As mind-boggling as that prospect might seem, however, it doesn’t come out of nowhere. Other than the steep tariffs he imposed (and then lowered), Mr. Trump’s approach to China has frequently put him at odds with his own administration. The White House’s high-level National Security Strategy seeks merely to “rebalance America’s economic relationship with China.” When the Pentagon’s draft of the more detailed National Defense Strategy described China as the top security threat, the president sent the authors back to the drawing board.

After Mr. Trump reached a “trade truce” with Mr. Xi at their October summit in South Korea, he directed Stephen Miller, a White House deputy chief of staff, to limit any agency actions that might antagonize China. He made the case for granting 600,000 Chinese student visas. And he pushed to allow China access to advanced A.I. chips — even though his administration’s own A.I. Action Plan states: “Denying our foreign adversaries access to this resource” is “a matter of both geostrategic competition and national security.”

What is going on?

The answer is that Mr. Trump sees the problem with China as simply a bad deal. And what’s the remedy for a bad deal? Why, a better deal, of course. End the rip-off and all is forgiven. “I don’t blame China,” he told business leaders in Beijing in 2017. “After all, who can blame a country for being able to take advantage of another country for the benefit of its citizens? I give China great credit.” Campaigning in 2024, he said he would welcome the arrival of Chinese automakers, a position he reiterated this past January in Detroit: “If they want to come in and build the plant and hire you and hire your friends and your neighbors, that’s great. I love that. Let China come in.” Indeed, he may even view such investment as a prize worthy of concessions.

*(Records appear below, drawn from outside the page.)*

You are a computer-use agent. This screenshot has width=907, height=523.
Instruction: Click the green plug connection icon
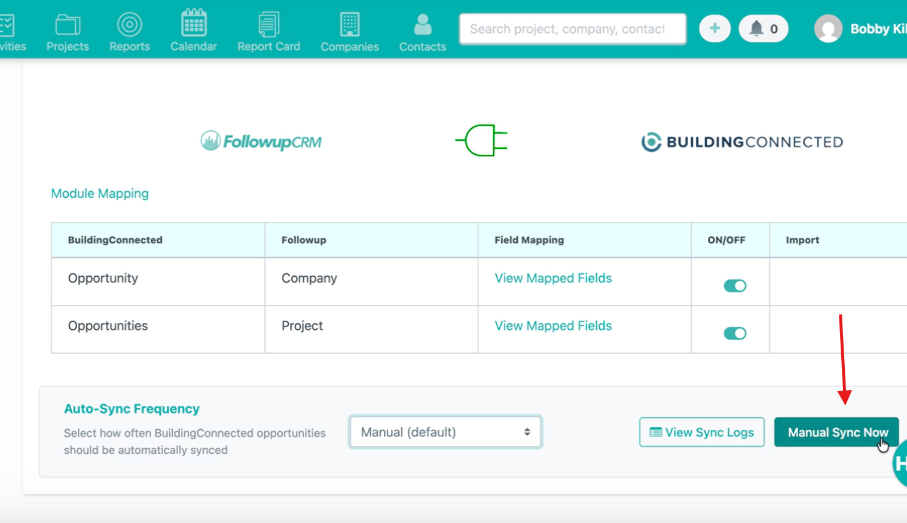(x=481, y=141)
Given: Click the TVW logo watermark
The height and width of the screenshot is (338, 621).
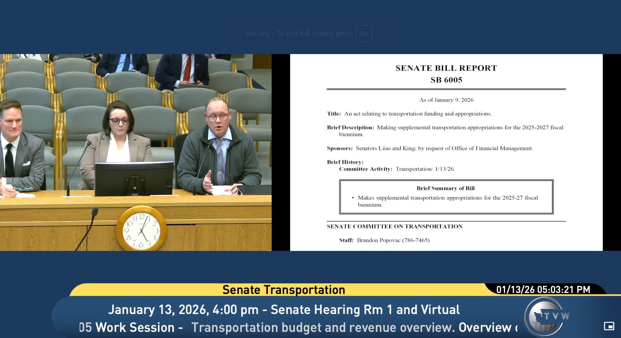Looking at the screenshot, I should pos(547,317).
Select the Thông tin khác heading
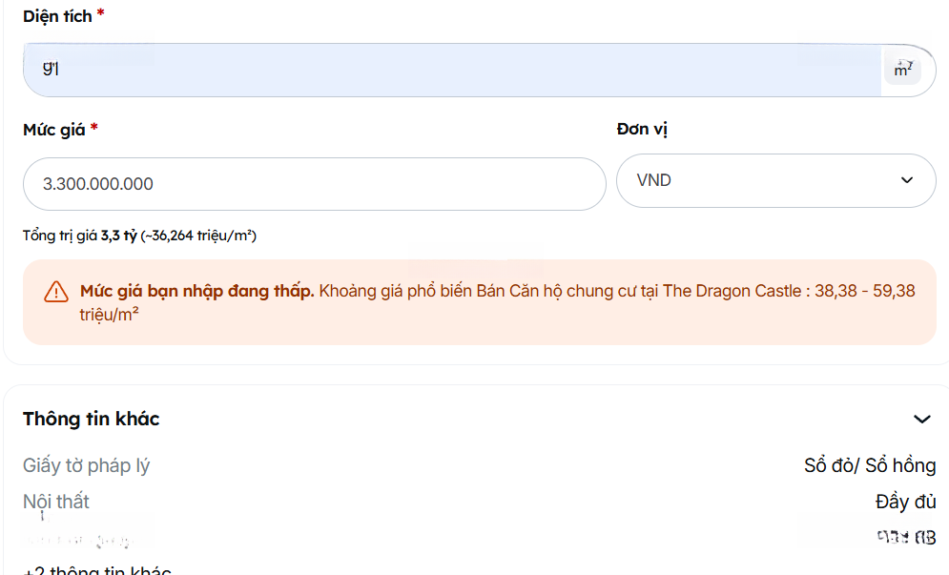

A trillion-dollar infusion of capital would exceed the total direct investment in the United States made by any other country since the Declaration of Independence. Even a fraction of that amount would blow apart what remains of our economic defenses, weakening national security and supply-chain resilience, handing the Chinese Communist Party a powerful tool with which to subvert our market, undermining the basic logic of the president’s own trade agenda and kneecapping our efforts at rebuilding domestic industry.

In recent weeks, Mr. Greer and Howard Lutnik, the commerce secretary, have both cast doubt on accepting Chinese investment. With Mr. Trump, though, it’s always hard to know what’s a firm no and what’s a negotiating posture. If he continues on his current course, the president who did more than anyone else to call out the danger of the China relationship could become the one to embed that relationship, and that danger, into the foundation of the nation’s economy.